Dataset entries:
■ ■ ■
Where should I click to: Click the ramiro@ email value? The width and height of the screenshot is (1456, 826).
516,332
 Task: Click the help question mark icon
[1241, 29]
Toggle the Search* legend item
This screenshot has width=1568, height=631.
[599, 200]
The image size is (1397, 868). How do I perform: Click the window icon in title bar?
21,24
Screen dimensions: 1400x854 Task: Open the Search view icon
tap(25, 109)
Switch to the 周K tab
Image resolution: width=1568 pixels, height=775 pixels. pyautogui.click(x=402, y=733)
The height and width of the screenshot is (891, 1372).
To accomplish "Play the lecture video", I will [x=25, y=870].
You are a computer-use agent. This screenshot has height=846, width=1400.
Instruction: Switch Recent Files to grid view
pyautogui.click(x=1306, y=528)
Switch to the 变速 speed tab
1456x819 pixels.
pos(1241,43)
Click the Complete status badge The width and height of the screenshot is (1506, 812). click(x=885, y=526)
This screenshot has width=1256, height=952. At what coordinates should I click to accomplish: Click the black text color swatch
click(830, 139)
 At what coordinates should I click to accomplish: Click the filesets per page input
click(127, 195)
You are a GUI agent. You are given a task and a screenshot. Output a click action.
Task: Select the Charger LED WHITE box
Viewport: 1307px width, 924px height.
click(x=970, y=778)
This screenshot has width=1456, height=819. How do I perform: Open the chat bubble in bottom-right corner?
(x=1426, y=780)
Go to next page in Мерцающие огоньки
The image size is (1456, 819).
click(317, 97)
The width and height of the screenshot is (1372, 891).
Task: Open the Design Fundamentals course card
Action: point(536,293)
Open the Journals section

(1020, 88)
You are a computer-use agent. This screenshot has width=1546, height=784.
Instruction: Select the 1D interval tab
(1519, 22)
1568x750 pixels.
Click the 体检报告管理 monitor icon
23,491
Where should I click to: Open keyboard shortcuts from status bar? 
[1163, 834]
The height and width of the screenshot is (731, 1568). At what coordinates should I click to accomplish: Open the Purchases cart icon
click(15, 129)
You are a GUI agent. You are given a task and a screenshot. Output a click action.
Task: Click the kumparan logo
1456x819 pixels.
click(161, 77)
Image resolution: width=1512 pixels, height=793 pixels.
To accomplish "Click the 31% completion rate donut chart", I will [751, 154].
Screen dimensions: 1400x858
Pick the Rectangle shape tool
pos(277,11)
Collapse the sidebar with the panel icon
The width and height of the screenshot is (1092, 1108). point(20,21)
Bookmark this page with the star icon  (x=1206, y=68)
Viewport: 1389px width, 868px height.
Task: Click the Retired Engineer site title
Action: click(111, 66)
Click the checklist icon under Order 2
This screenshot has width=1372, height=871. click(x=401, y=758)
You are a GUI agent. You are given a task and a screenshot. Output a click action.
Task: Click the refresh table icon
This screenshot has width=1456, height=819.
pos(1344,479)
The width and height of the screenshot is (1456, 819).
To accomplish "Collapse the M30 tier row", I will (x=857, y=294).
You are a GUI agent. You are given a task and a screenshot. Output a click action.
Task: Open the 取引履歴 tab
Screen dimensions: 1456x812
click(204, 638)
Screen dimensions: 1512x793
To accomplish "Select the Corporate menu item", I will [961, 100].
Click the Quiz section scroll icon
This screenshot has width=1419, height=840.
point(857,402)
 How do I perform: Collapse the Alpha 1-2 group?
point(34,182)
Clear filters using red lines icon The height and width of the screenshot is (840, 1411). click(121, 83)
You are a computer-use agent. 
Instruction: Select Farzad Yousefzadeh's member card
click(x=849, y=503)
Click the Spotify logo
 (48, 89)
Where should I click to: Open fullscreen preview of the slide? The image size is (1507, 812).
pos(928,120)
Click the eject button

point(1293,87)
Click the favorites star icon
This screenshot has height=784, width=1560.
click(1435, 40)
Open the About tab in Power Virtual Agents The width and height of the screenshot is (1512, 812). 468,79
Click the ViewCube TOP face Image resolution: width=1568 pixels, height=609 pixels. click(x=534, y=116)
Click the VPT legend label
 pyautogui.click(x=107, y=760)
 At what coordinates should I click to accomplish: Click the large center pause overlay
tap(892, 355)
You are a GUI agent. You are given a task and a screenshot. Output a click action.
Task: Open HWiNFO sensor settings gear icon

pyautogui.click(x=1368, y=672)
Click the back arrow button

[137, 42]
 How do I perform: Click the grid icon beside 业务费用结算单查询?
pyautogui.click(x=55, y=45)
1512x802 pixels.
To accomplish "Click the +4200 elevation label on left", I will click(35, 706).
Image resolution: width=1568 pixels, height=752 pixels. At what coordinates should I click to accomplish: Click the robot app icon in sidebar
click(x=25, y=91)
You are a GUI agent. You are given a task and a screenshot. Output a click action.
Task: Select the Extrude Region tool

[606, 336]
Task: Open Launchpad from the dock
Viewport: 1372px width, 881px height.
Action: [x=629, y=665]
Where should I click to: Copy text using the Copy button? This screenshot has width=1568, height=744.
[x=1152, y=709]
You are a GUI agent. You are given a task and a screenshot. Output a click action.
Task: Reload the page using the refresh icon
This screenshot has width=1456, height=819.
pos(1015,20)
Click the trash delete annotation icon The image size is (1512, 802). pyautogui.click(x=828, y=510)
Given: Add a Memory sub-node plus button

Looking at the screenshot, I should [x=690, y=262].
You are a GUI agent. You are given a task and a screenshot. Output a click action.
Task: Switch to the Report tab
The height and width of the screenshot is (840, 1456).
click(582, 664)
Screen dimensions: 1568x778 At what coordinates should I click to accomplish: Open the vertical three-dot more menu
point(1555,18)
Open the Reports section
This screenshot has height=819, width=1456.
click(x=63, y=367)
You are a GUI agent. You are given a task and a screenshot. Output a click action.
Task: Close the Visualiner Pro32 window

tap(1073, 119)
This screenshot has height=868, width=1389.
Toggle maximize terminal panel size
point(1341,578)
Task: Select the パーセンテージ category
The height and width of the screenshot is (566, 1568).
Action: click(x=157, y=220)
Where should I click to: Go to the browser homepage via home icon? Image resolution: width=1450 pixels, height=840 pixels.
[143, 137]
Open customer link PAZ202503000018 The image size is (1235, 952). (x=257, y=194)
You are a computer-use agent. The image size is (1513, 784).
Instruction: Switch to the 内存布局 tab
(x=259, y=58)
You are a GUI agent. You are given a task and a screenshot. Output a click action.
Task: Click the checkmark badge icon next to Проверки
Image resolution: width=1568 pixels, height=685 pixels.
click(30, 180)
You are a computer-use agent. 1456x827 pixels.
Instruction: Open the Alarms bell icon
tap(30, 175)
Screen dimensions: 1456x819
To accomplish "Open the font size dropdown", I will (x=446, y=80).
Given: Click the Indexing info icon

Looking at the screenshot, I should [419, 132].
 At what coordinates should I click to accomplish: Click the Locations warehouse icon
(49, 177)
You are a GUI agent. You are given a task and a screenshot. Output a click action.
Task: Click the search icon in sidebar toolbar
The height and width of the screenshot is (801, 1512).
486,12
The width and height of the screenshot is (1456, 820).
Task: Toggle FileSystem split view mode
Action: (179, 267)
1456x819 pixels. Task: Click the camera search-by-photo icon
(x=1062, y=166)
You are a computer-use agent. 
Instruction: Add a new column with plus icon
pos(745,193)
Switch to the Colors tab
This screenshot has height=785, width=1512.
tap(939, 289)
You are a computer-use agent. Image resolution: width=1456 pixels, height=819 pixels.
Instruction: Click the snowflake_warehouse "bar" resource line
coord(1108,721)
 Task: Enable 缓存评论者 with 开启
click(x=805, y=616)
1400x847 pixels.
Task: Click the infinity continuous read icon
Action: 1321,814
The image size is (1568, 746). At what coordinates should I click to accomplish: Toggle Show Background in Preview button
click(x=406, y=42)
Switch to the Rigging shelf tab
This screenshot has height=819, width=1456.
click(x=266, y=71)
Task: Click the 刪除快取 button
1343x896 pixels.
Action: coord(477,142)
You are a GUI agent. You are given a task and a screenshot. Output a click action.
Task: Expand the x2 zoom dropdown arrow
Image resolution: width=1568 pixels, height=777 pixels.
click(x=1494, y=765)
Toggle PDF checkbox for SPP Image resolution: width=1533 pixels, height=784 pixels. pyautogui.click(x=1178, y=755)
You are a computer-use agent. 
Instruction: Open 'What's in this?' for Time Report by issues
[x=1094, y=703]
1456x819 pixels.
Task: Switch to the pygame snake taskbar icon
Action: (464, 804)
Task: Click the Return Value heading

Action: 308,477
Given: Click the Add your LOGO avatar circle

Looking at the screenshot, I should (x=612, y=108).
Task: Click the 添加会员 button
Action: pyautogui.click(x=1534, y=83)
■ ■ ■
* **Task requirements**: For each line above that holds the string "item", provide a copy of that line.

* **The answer**:
Toggle the Search* legend item
To accomplish "Select the Corporate menu item", I will [961, 100].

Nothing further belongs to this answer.